Goal of the exercise: I'd like the entries repeated exactly, without their pictures.

Extracted material:
________________

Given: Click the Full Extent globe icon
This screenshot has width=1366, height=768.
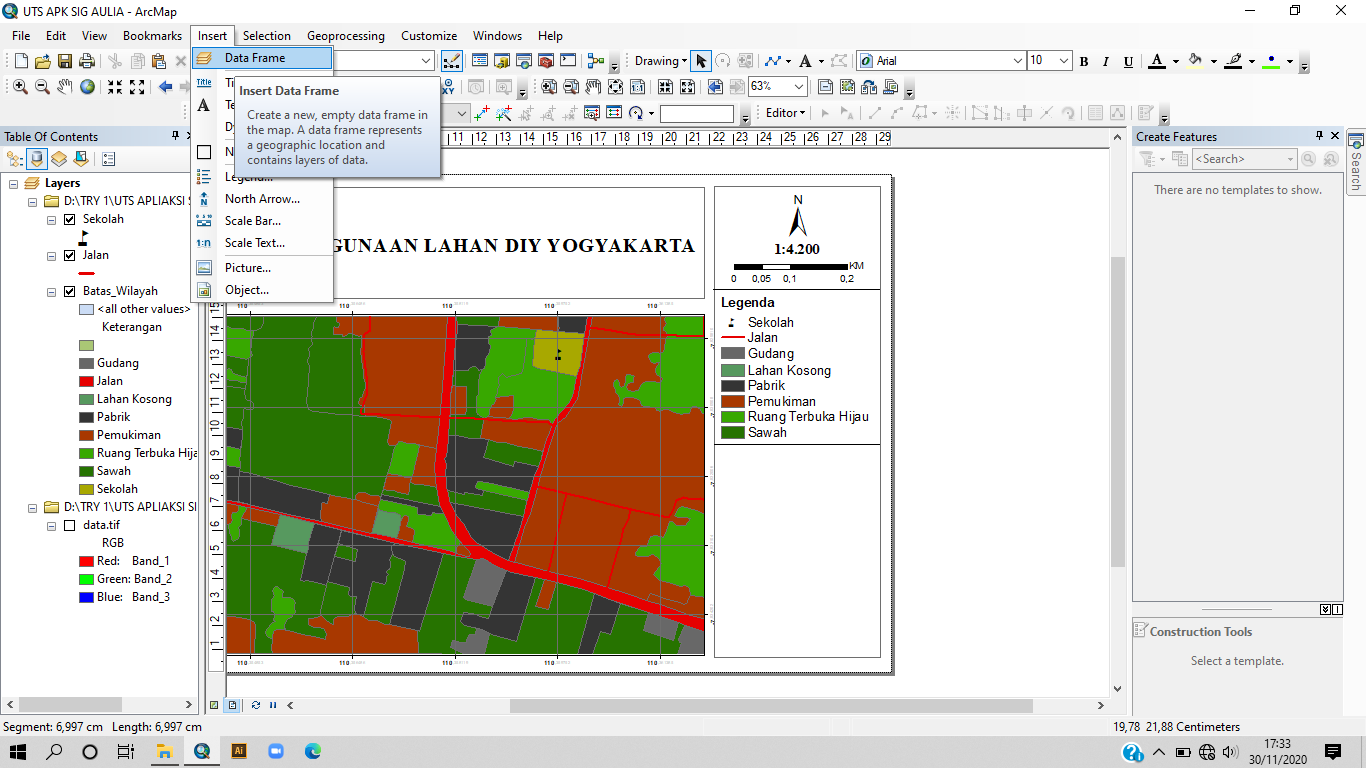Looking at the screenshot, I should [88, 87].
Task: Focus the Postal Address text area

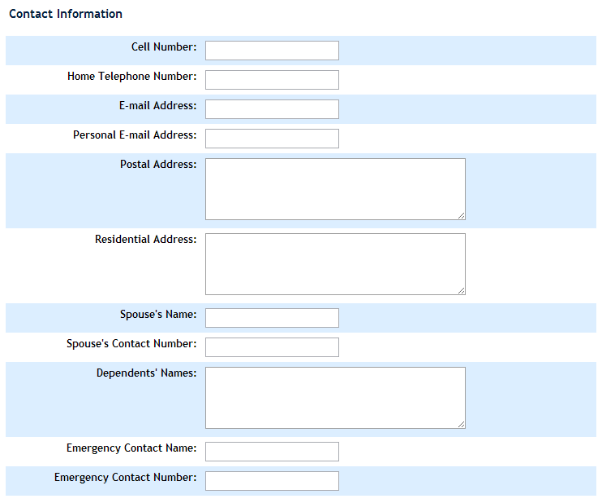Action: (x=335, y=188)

________________

Answer:
Given: Click the Full Extent globe icon
This screenshot has width=1366, height=768.
Looking at the screenshot, I should [88, 87].
Task: Focus the Postal Address text area

Action: (x=335, y=188)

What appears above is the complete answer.